= Edward Hay-Drummond =

English clergyman

The Very Reverend Edward Auriol Hay-Drummond (10 April 1758, Westminster -30 December 1829), was an English clergyman.

==Early life==
Hay-Drummond was born on 10 April 1758 at Westminster and was baptised in St. Margaret's, Westminster. He was the fifth son of Robert Hay Drummond (1711–1776), the Archbishop of York, and Henrietta (née Auriol) (d. 1773).

He was educated at Christ Church, Oxford, matriculating in 1774, and receiving his BA in 1777, MA in 1780, and B&DD in 1791.

==Career==
He was Prebendary of York in 1784, then Chaplain in Ordinary to George III in 1789, and to William IV.

In 1789, he was Prebendary of Southwell. He also served as Rector of Rothbury, Northumberland, Rector of Hadleigh, Suffolk, for 33 years from 1796 to 1829 through an exchange with Dr. Watson, Prebendary of Southwell Minster in 1806, Rector of Dalham, Suffolk in 1822 and Dean of Bocking, Essex.

===Works===
Two of his works are still available today: "On the religious education of the poor", a sermon, preached at the Church of St. Botolph, Bishopsgate, London, 25 May 1800, before the Correspondent Board in London of the Society in Scotland; and "A steady attachment to the Christian faith. Peculiar duty of its established ministers." Preached in the parish church of Alnwick, in Northumberland, 8 August 1792.

==Personal life==
Hay-Drummond was twice married and is believed to have fathered a total of ten children. On 12 December 1782, he married Elizabeth Vismes (d. 1790), a daughter of William, Comte de Vismes. Before her death on 14 February 1790, they were the parents of:

- Henrietta Auriol Hay-Drummond (d. 1832), who married Morgan Watkins in 1831.
- Edward William Auriol Drummond-Hay (1785-1845), who married Louisa Margaret Thomson (d. 1869) in 1812.

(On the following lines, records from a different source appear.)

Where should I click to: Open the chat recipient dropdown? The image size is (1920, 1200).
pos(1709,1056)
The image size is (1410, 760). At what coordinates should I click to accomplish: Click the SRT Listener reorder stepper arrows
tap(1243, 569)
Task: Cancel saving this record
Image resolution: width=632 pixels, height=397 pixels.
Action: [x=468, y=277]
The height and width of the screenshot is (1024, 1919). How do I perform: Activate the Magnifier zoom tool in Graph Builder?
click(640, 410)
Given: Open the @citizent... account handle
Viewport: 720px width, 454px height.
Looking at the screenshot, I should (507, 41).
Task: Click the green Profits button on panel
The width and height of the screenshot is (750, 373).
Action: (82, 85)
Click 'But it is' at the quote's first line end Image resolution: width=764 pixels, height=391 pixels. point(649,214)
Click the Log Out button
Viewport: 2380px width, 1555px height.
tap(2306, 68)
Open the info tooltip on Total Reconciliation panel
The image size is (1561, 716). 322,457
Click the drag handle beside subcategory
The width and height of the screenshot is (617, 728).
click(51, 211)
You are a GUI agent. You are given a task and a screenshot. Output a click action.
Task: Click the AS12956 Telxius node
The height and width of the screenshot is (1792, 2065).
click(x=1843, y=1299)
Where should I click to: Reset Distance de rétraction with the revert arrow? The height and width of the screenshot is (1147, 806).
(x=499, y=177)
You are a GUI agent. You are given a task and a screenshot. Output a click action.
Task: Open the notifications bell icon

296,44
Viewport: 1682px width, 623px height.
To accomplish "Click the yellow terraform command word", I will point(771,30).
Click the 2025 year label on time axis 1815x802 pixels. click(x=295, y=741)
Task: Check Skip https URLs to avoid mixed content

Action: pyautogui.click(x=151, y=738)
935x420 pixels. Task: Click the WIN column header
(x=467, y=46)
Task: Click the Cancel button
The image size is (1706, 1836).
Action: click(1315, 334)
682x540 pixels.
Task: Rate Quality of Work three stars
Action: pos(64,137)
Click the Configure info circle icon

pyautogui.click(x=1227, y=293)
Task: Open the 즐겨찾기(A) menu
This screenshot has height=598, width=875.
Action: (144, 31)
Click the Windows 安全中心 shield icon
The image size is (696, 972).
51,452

On 24 May 1791, while "of the Parish of St Margaret's, Westminster", Hay-Drummond remarried to Amelia Emily Auriol (1762–1840) at St George's, Hanover Square. They were the parents of:

- Amelia Auriol Hay-Drummond (1794–1871), who eloped with his curate, George Wilkins, to Gretna Green, where they were married on 2 September 1811, ten days before her 17th birthday. The couple then returned to live in the parental home in Hadleigh, and went on to have fifteen children, a granddaughter of one of whom was Olave St. Clair Soames, who became World Chief Guide.

He died on 30 December 1829 in Hadleigh and was buried at Hadleigh within the altar rails on 9 January 1830. There is a mural monument on the south wall of the Lady Chapel at Hadleigh. His widow died on 7 October 1840, in Southwold, Suffolk.